— start Supplied material —

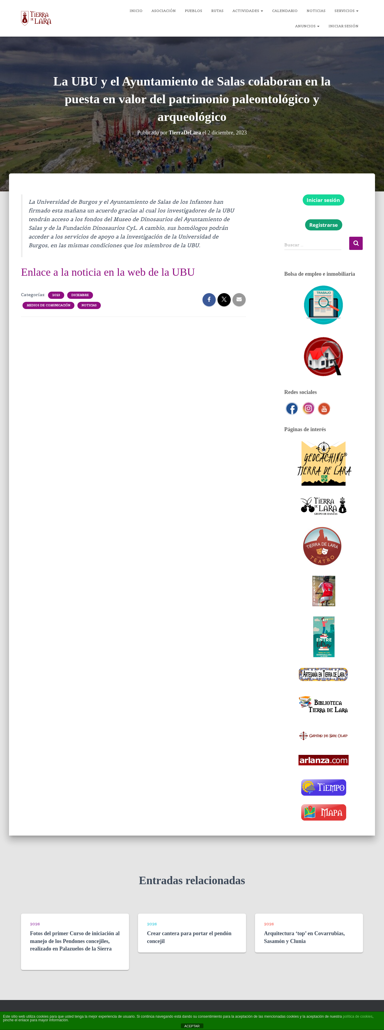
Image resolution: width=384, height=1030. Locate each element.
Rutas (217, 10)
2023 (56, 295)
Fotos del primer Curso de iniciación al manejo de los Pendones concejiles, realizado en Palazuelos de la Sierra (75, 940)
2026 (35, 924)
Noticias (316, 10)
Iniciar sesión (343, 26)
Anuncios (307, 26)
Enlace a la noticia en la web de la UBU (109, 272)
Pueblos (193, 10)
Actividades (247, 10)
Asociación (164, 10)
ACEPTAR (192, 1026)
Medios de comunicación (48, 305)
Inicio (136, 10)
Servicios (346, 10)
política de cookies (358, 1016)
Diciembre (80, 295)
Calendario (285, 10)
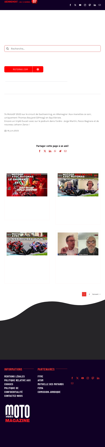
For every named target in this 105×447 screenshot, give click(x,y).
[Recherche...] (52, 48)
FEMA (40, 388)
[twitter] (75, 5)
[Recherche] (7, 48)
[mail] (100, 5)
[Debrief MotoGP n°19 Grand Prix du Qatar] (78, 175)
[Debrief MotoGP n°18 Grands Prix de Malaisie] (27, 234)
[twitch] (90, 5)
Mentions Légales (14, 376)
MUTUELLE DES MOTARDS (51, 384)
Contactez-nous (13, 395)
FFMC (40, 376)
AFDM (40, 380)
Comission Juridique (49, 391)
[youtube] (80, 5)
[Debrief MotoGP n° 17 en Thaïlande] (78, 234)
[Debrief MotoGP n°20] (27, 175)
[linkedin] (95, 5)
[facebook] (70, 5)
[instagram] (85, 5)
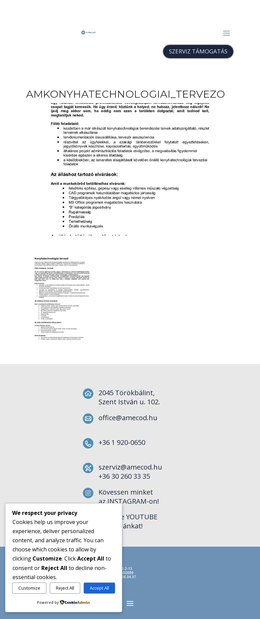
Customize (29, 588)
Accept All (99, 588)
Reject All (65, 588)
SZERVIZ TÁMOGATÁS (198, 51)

— end Supplied material —
— start Supplied material —

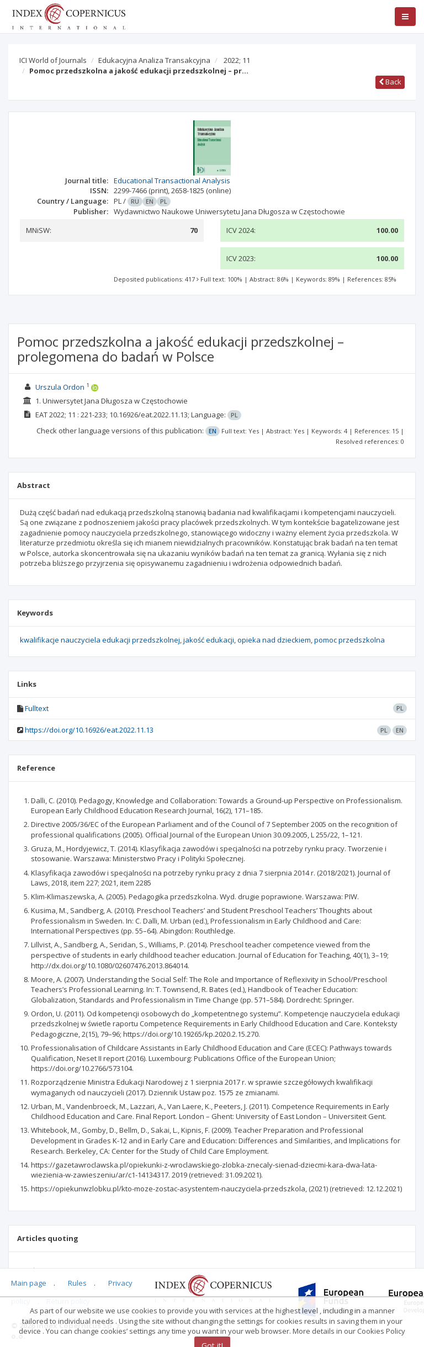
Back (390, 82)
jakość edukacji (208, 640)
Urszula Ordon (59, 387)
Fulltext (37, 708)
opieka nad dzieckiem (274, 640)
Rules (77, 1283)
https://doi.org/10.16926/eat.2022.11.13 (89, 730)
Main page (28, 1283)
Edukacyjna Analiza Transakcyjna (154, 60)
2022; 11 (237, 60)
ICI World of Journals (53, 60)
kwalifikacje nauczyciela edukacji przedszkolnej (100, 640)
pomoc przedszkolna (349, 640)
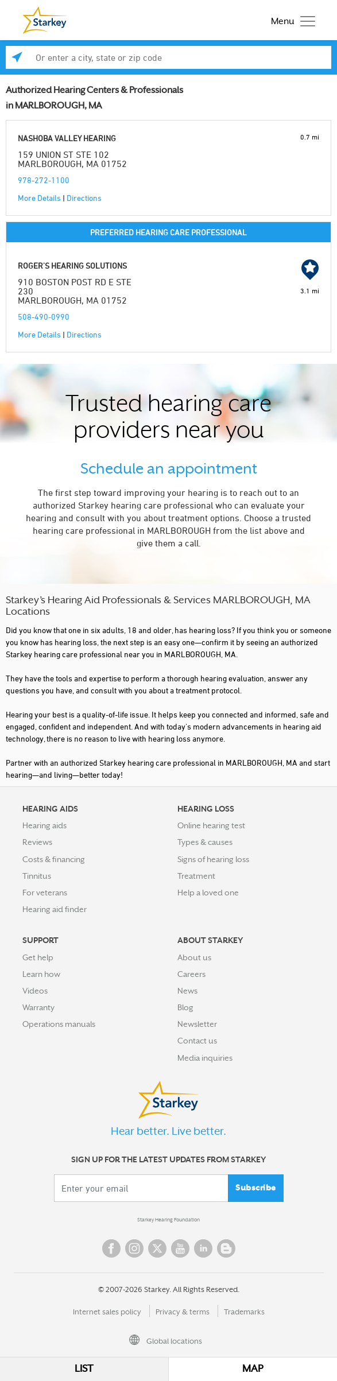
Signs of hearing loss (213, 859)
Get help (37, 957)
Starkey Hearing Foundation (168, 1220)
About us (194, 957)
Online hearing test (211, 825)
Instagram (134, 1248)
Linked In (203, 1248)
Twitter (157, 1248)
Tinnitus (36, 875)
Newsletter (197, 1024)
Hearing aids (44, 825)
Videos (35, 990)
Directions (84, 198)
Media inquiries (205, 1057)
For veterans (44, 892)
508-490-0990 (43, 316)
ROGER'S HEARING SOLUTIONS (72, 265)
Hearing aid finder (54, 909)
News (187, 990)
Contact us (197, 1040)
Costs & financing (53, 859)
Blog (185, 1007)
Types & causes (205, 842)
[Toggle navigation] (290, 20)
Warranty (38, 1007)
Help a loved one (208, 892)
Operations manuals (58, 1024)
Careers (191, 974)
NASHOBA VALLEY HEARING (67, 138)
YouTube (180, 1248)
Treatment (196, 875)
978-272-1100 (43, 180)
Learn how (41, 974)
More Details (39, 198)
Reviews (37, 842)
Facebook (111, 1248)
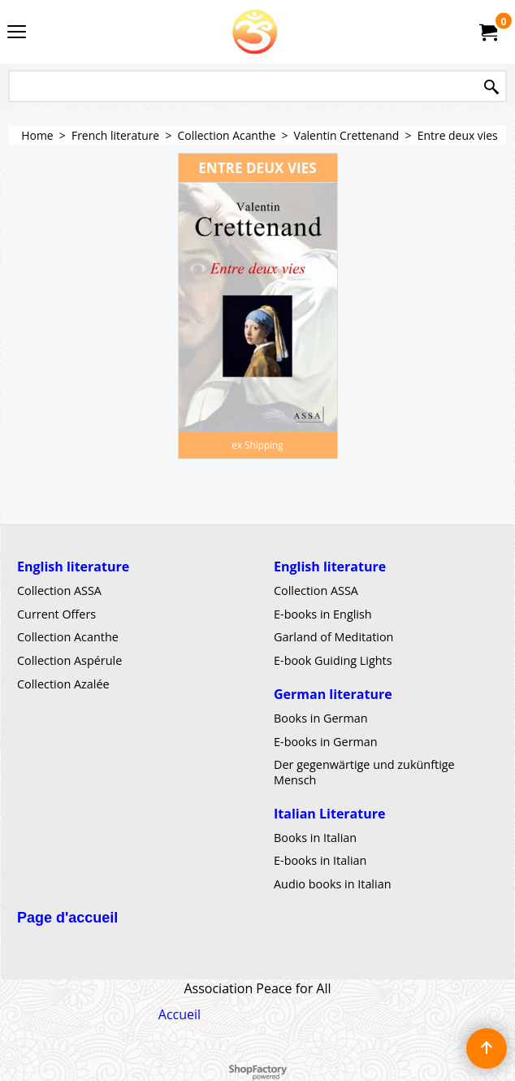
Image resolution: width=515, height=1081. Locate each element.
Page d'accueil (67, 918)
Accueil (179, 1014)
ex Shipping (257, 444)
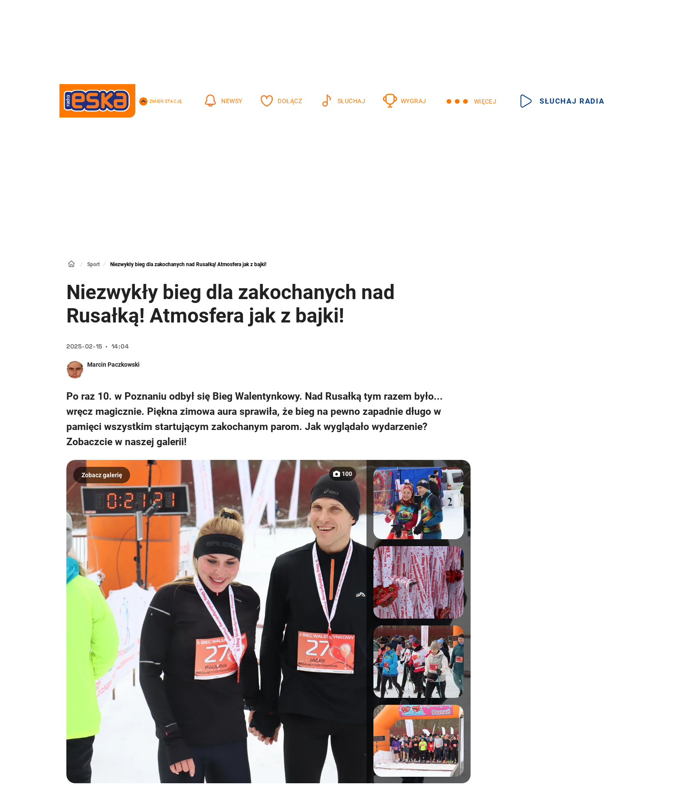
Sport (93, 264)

— end Supplied material —
— start Supplied material —

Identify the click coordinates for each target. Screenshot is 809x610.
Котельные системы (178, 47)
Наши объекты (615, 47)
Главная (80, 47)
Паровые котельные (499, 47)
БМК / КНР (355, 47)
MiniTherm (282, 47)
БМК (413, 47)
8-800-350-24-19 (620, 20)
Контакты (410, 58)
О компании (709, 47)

— end Supplied material —

What is expected
Copy the listing word for word from the line with "Anuncios (307, 26)" to the line with "MUTUELLE DES MOTARDS (51, 384)", including both of those lines, and leave out the pictures.

Result below
Anuncios (307, 26)
Enlace a la noticia en la web de la UBU (109, 272)
Pueblos (193, 10)
Actividades (247, 10)
Asociación (164, 10)
ACEPTAR (192, 1026)
Medios de comunicación (48, 305)
Inicio (136, 10)
Servicios (346, 10)
política de cookies (358, 1016)
Diciembre (80, 295)
Calendario (285, 10)
For every named target in this 105×447 screenshot, give click(x,y).
[Recherche...] (52, 48)
FEMA (40, 388)
[twitter] (75, 5)
[Recherche] (7, 48)
[mail] (100, 5)
[Debrief MotoGP n°19 Grand Prix du Qatar] (78, 175)
[Debrief MotoGP n°18 Grands Prix de Malaisie] (27, 234)
[twitch] (90, 5)
Mentions Légales (14, 376)
MUTUELLE DES MOTARDS (51, 384)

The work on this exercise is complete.